I was considerign the FND also, but ended up going w/ a Malibu X-factor instead. The thing that turned me away from the FND was the reports that it was one of the slowest yaks on the water.
As most folks will probably attest, the best advise is probably to try paddling them both before you make a decision. JMHO


----------



## Russell (Jun 14, 2005)

Thanks notso...Do you like the X-factor? Where can I demo one? I mainly fish in FL. panhandle.


----------



## YakandSurf (Dec 17, 2002)

The Malibu site has a dealer locater. Not many Malibu dealers on the east coast.
I love my X-factor. It's not the fastest yak on the water but it is a very stable kayak.
www.malibukayaks.com

Robert


----------



## Russell (Jun 14, 2005)

Thanks for the link.....I think I will look further into the x-factor....It looks like it could meet all of my fishing needs........


----------



## notso (Jul 18, 2005)

Russel,
Yes I like my X alot, it's increadably stable. I've done a few surf launches w/ about a 75% success rate. The last couple times, I even took fishing rods for the adventure. I still don't really have mine rigged to speak of. I just use the 4 flush mount holders that came with it. But if I had it to do over again, I'd have gotten it without the flush mounts & waited until I had paddled it. Then front ones from the factory interfere with taking a full paddle stroke. 
Since I got the yak, I really haven't had much time to fish out of it. It's been on a couple trips to the OBX and I've fished it in a couple lakes up here in Va. 
The only drawbacks I've found with it are that it doesn't like really skinny water (<6-8") and it takes some work to turn it. The flip side of this is that it tracks really well. I have not put a rudder on mine and really don't have any plans to do so. It's a big heavy Yak so it takes some work to get it moving, but once your going, I think it's pretty easy to keep it moving at a pretty brisk pace. All of the wide/stable yaks sacrafice speed to some extent but I think the X doesn't lose too much. The huge front hatch doesn't seem to seal real well so it does get a little water inside during surf launches but not much. Even after getting rolled in the surf it didn't have too much inside.


----------



## Russell (Jun 14, 2005)

Thanks again notso....I found a dealer in mobile and plan on checking it out at the first of the year......Waiting on a warm spell to start my fishing assault.....


----------



## firstmatefluff (Aug 13, 2004)

I heard the marauder were fairly fast, esp. compared to the fnd and x-factor. 

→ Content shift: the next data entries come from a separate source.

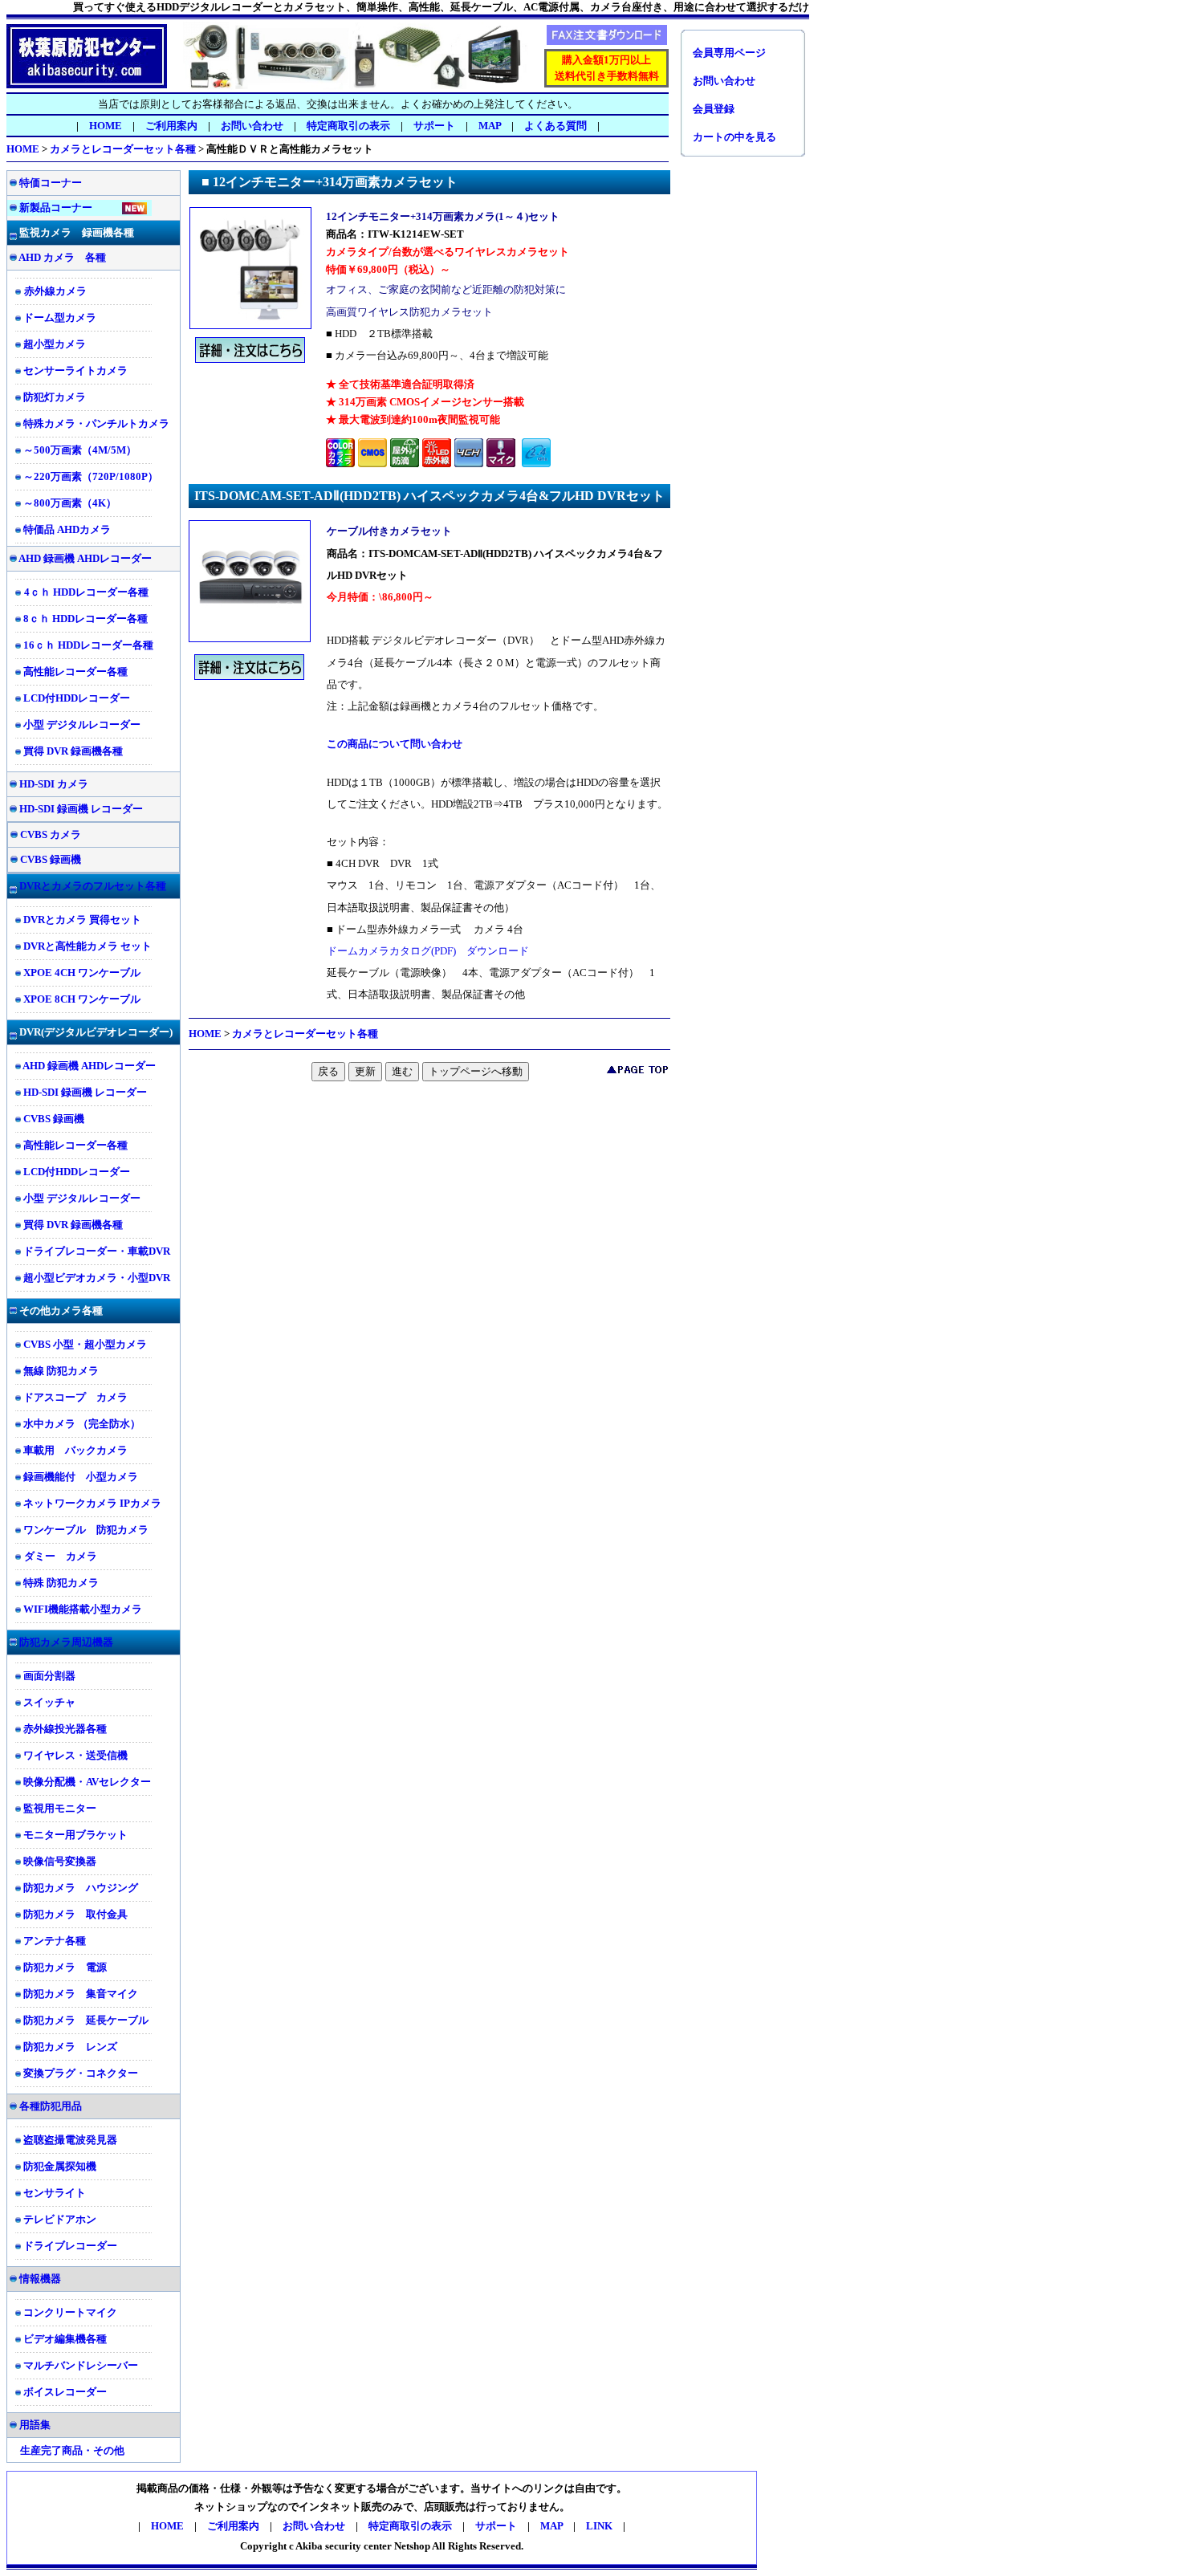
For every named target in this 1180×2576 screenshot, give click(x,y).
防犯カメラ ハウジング (80, 1888)
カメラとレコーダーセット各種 (123, 149)
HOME (105, 126)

Check out the texas kayak fishermen site and ask parrothead a few questions if you like; he's on the Cobra team and has a fnd and a marauder prototype.

I'm looking at the marauder, but not sure how I feel about Cobra right now--their website is a tomb and their responsiveness to some questions was a bit underwhelming, leaving me wondering what happens AFTER I"ve already paid for the boat....


----------



## SeaSalt (Apr 29, 2002)

check out the Hobie website. They have a great customer sevice and their new Adventure kayak is the the bomb...


----------